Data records
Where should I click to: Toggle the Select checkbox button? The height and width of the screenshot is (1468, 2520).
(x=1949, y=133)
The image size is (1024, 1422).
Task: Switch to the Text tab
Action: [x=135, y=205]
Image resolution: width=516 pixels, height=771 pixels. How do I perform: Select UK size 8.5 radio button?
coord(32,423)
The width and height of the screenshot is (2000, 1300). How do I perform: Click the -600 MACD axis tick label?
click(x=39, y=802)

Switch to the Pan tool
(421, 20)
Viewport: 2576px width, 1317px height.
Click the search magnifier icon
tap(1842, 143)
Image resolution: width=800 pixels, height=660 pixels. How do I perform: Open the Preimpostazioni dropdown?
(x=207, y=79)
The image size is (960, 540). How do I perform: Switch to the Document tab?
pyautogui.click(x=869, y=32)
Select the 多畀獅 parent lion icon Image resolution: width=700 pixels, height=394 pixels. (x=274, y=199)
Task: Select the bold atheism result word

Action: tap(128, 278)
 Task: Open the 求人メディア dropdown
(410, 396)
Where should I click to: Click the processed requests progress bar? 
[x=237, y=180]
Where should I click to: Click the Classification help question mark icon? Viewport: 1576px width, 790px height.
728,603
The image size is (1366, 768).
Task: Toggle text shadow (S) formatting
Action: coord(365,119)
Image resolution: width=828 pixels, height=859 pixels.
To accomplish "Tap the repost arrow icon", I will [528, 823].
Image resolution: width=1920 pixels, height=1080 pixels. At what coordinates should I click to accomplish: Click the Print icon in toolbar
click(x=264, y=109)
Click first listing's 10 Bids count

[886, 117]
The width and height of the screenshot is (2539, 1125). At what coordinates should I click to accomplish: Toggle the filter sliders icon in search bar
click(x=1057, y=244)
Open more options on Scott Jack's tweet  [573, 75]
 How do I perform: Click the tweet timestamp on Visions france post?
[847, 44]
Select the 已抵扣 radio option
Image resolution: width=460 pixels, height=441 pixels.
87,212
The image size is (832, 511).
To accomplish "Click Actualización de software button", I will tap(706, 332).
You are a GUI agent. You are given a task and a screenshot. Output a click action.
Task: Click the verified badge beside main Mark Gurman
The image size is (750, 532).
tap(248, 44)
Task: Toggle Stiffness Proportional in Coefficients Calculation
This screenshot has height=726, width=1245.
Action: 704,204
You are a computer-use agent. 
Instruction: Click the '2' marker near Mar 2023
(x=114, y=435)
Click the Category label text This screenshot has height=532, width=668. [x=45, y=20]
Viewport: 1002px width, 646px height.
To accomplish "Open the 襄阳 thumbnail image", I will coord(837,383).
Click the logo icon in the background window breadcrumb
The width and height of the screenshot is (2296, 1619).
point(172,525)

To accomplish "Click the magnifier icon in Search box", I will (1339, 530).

### Objective
Copy the entries verbatim, beginning with the line containing "Task: Open the 求人メディア dropdown" and continuing through the line containing "[x=237, y=180]", with both of those lines included.

### Written answer
 Task: Open the 求人メディア dropdown
(410, 396)
Where should I click to: Click the processed requests progress bar? 
[x=237, y=180]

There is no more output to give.